_DATA LISTING_
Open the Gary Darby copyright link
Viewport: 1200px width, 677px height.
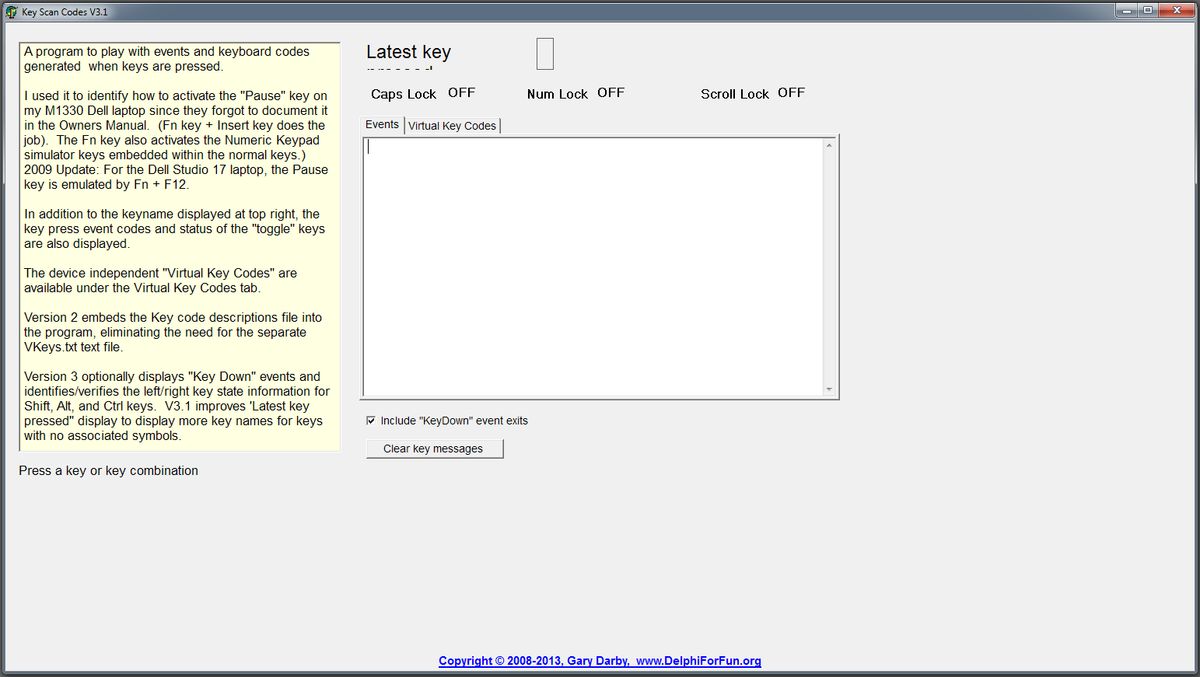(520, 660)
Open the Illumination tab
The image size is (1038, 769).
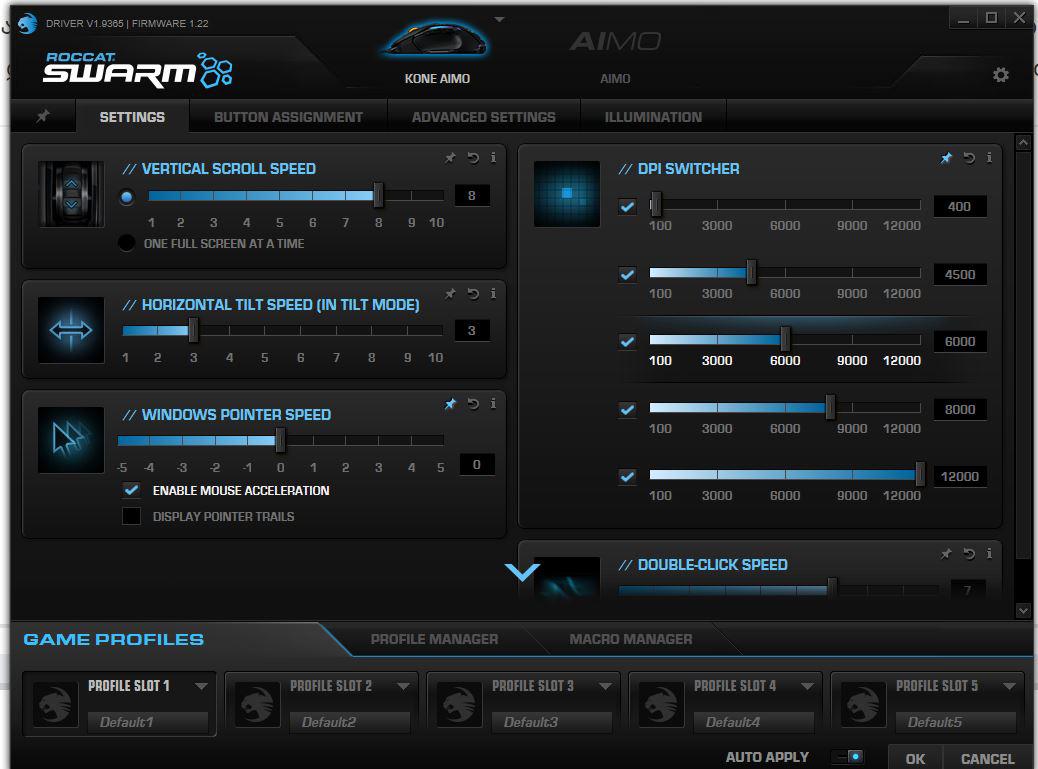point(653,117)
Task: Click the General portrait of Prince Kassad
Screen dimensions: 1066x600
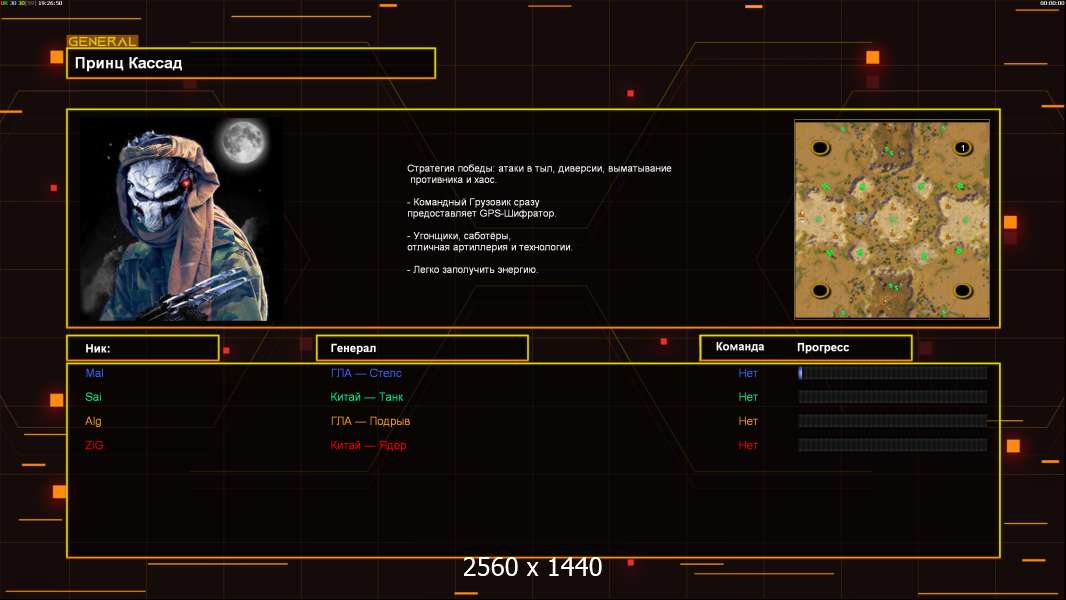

---

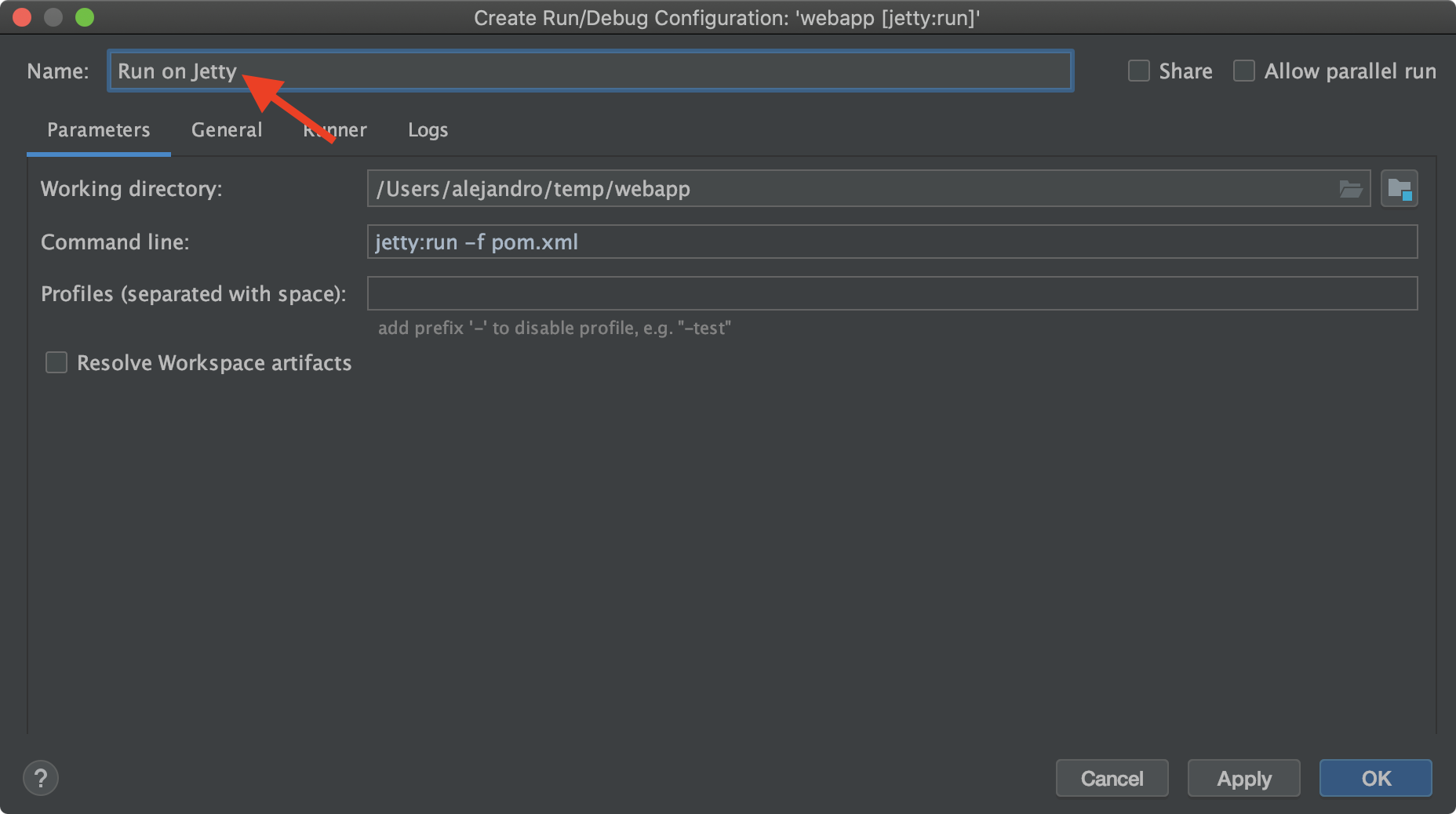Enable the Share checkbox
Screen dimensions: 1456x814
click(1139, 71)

---

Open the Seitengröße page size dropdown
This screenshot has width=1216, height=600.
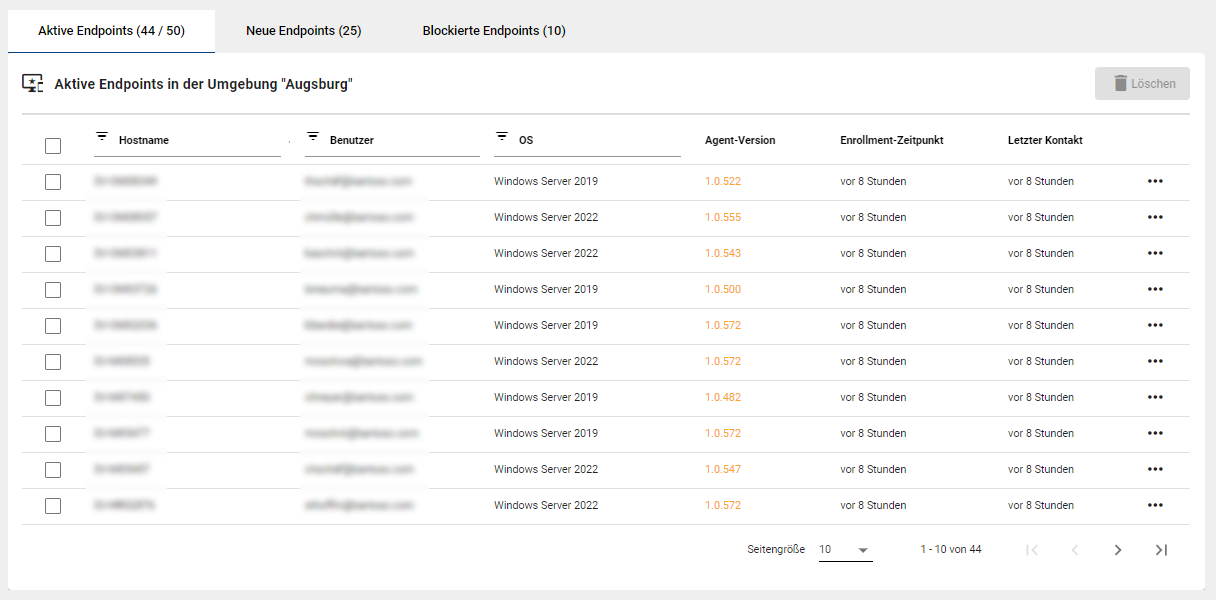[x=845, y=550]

_WORK REQUIRED_
I'd like the lines above repeated exactly, from the one that contains "The image size is (1038, 769)." through the one that contains "Screen dimensions: 1066x600", with no pictures.

_WRITTEN ANSWER_
The image size is (1038, 769).
point(653,117)
Task: Click the General portrait of Prince Kassad
Screen dimensions: 1066x600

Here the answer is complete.